L’utilisation d’alliés de circonstance
Le mouvement a été artificiellement gonflé en mélangeant les revendications des patrons de startups et celles des auto-entrepreneurs (beaucoup plus nombreux). Bien que leurs problématiques soient éloignées de l’impôt sur la plus-value (pas de revente possible pour ce type d’entreprises), ils se sont identifiés aux « Pigeons » par le dénominateur commun de l’entrepreneuriat et ont largement diffusé et amplifié le message.
L’expression d’inquiétudes plus profondes
Comme on l’a vu, les textes ne concernaient qu’une infime partie des entreprises françaises (potentiellement quelques centaines), et pas dans les proportions mentionnées. Pourtant, les réseaux sociaux ont été complètement saturés. On peut se demander si ça n’était pas l’expression d’un message plus profond adressé au gouvernement sur le futur de l’entrepreneuriat et « le rêve d’entreprendre » et de créer de la croissance.
La présence des journalistes sur les réseaux sociaux
Les journalistes liés de près ou de loin à la « Net Economy » se tiennent aux aguets sur Twitter et Facebook (le groupe Facebook des Pigeons compte à ce jour plus de 70 000 mentions « j’aime »), et sont directement en contact avec les acteurs du monde numérique. Ainsi, dès que le mouvement a été lancé, ils étaient au premières loges pour le relayer et le transmettre aux rédaction « classiques ». Même si le mouvement était très restreint, vu des réseaux sociaux il paraissait énorme, car les protagonistes sont omniprésents sur les réseaux. À titre de comparaison, il a fallu plusieurs semaines aux centaines de milliers « d’indignés » pour apparaître dans les titres d’un JT national, alors que ça a été le cas en seulement quelques jours pour le pigeons. On peut aussi se demander pourquoi les journalistes ont, dans les premiers jours, relayé le message brut des Pigeons, comme les fameux 60%, au lieu de faire un travail d’analyse de fond et d’exposer objectivement les modifications apportées à la fiscalité par le nouveau texte.
Un mouvement apolitique ?
Le mouvement se veut depuis le départ apolitique, mais on a assisté à un phénomène de « longue traîne », avec au fur et à mesure des protagonistes politiques qui se sont greffés au mouvement et en ont profité pour faire passer leurs messages.
Une véritable réussite ?
Incontestablement la mobilisation a été efficace, le message a été largement repris et diffusé, et le gouvernement a tendu une oreille attentive à ces entrepreneurs qui faisaient part publiquement de leur inquiétude.
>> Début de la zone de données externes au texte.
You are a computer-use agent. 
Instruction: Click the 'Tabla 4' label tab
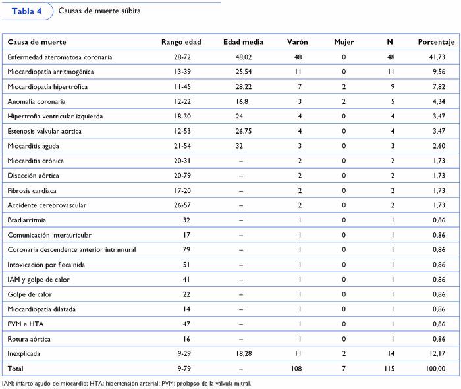coord(26,11)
Est-ce pour autant la fin du lobbying tel qu’on le connait, avec un glissement vers un « soft lobbying » totalement online ? L’adoption de la loi de finance 2013 et la façon dont elle sera amendée nous le dira. On peut se demander pour qui ce « coup de com » (lancé spontanément au départ) a été le plus efficace. Peu d’entrepreneurs étaient concernés par cette mesure, contrairement aux capital-risqueurs. D’ailleurs on retrouve des investisseurs à l’origine du mouvement. Si le mouvement abouti à une modification de la loi, ils auront réussi là un véritable coup de maître en faisant adopter et défendre leur cause par un public nombreux, efficace, mobilisé et plus au courant des réseaux sociaux qu’ils ne le sont eux-mêmes. Si cette dernière hypothèse est juste, le mouvement des pigeons n’aura jamais aussi bien porté son nom.